Task requirements ->
Look through the entries below and show every line containing the word "inside".
── Provided records
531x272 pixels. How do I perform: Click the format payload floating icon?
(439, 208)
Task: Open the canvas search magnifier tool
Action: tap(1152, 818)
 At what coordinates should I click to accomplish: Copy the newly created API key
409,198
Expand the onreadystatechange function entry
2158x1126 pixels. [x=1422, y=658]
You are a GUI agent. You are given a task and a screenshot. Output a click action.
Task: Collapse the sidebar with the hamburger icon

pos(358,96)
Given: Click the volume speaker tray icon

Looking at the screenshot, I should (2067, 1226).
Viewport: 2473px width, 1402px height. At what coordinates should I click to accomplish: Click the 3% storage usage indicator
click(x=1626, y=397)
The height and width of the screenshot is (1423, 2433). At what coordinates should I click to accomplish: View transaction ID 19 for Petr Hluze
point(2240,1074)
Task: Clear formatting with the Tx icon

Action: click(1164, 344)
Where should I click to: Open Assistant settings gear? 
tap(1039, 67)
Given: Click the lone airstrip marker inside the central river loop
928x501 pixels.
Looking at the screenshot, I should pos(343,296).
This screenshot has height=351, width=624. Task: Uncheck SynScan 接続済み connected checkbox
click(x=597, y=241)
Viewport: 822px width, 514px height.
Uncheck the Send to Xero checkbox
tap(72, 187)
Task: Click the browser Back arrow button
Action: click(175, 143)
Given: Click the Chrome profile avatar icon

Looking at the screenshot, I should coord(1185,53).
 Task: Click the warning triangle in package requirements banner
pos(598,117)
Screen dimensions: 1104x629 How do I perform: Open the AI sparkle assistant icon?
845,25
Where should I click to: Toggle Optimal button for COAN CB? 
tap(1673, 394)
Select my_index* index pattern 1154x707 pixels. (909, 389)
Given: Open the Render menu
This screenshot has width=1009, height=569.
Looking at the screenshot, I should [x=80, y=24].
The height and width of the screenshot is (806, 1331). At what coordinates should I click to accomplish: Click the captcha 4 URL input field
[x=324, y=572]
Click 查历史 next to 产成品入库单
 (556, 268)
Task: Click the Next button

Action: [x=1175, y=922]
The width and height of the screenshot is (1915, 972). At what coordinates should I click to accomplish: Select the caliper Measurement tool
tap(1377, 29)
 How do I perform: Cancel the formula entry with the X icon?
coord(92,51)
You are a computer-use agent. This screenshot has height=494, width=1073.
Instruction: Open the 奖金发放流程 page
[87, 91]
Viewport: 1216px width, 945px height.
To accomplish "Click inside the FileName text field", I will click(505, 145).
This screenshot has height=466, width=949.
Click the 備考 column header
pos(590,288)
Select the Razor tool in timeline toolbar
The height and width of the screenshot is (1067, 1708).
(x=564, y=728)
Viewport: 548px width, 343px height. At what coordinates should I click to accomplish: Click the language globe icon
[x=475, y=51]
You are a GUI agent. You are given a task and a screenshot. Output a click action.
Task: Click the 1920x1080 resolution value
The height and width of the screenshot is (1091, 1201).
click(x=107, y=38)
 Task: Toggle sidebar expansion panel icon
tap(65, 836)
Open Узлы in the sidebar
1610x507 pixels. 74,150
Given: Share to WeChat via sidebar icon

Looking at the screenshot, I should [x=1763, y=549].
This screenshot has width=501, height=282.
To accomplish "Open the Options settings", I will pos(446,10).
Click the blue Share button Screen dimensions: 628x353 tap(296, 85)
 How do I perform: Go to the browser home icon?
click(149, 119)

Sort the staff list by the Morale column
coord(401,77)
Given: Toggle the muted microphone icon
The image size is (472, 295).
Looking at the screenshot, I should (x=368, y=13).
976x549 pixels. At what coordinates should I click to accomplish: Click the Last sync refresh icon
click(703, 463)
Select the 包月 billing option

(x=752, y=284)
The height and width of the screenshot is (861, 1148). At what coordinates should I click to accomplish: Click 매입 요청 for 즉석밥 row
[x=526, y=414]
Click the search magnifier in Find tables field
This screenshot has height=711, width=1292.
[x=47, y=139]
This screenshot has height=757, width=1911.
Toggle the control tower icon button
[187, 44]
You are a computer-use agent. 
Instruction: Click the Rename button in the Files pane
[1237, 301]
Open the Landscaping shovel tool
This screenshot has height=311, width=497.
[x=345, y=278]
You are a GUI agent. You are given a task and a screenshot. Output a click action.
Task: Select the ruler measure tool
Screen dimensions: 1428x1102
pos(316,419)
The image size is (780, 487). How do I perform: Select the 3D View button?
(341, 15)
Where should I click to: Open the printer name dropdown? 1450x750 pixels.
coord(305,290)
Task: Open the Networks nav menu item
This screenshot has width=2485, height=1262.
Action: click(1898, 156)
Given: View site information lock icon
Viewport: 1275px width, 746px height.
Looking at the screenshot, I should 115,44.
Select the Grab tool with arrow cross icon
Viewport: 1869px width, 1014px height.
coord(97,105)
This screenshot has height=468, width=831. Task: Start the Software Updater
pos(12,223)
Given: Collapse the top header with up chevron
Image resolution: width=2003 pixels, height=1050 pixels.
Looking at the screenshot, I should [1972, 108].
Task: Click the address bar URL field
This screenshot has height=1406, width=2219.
────
Answer for the task ->
Given: Click the lone airstrip marker inside the central river loop
To accomplish "Click inside the FileName text field", I will click(505, 145).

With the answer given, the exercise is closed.